And we have some food for thought this morning: Fast food has gotten a bit slower. A newly published drive-thru study shows McDonalds posted its slowest times in the 15 year history of that study.

Here's more from NPR's Wendy Kaufman.

WENDY KAUFMAN, BYLINE: At McDonalds, typical customers will spend three minutes and nine seconds from the time they place their orders until they get them. That's about 10 seconds more than the industry average - and a lot slower than a decade ago.

Today, there are more choices on the menu and the products themselves are more complex. Flavored Lattes, smoothies and salad bowls, for example. Those things slow down your order.

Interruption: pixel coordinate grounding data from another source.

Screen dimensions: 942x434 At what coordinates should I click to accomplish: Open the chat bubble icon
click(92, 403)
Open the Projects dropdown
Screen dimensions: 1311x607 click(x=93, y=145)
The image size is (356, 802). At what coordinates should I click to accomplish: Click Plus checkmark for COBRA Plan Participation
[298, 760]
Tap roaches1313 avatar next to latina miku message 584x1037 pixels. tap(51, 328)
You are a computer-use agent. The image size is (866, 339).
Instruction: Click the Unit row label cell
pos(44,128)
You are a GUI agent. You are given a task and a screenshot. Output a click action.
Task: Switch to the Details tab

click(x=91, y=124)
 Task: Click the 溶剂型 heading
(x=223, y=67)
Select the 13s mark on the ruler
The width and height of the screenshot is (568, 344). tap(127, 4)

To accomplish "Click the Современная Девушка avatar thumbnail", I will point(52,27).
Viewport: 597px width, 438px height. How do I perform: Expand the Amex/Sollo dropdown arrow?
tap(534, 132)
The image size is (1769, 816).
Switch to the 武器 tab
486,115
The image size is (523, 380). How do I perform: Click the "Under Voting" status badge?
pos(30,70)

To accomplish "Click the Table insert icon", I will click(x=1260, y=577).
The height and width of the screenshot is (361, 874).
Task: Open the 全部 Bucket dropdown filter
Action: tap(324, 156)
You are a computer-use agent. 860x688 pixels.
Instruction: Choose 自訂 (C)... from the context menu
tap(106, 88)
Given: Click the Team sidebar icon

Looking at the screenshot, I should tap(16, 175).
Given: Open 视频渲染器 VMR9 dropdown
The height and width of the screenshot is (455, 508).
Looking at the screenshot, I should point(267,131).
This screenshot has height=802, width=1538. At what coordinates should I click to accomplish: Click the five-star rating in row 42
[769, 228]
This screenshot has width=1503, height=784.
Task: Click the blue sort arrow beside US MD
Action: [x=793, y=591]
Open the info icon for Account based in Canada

Speed, of course, is essential to the drive-thru experience. And drive-thrus are hugely important to chains, such as McDonalds and Burger King. Fast food trade publication QSR commissioned the study. The magazine's editor is Sam Oches.

SAM OCHES: Usually the drive-thru accounts for 60 percent or 70 percent of all business that goes through a fast food rest. It's a lot.

KAUFMAN: Consumers also want their orders prepared correctly. And on that score, says Oches...

OCHES: Accuracy is still really high.

KAUFMAN: The American quest for speed and convenience is now prompting some so-called fast casual chains like Panera, to expand their drive-thru offerings.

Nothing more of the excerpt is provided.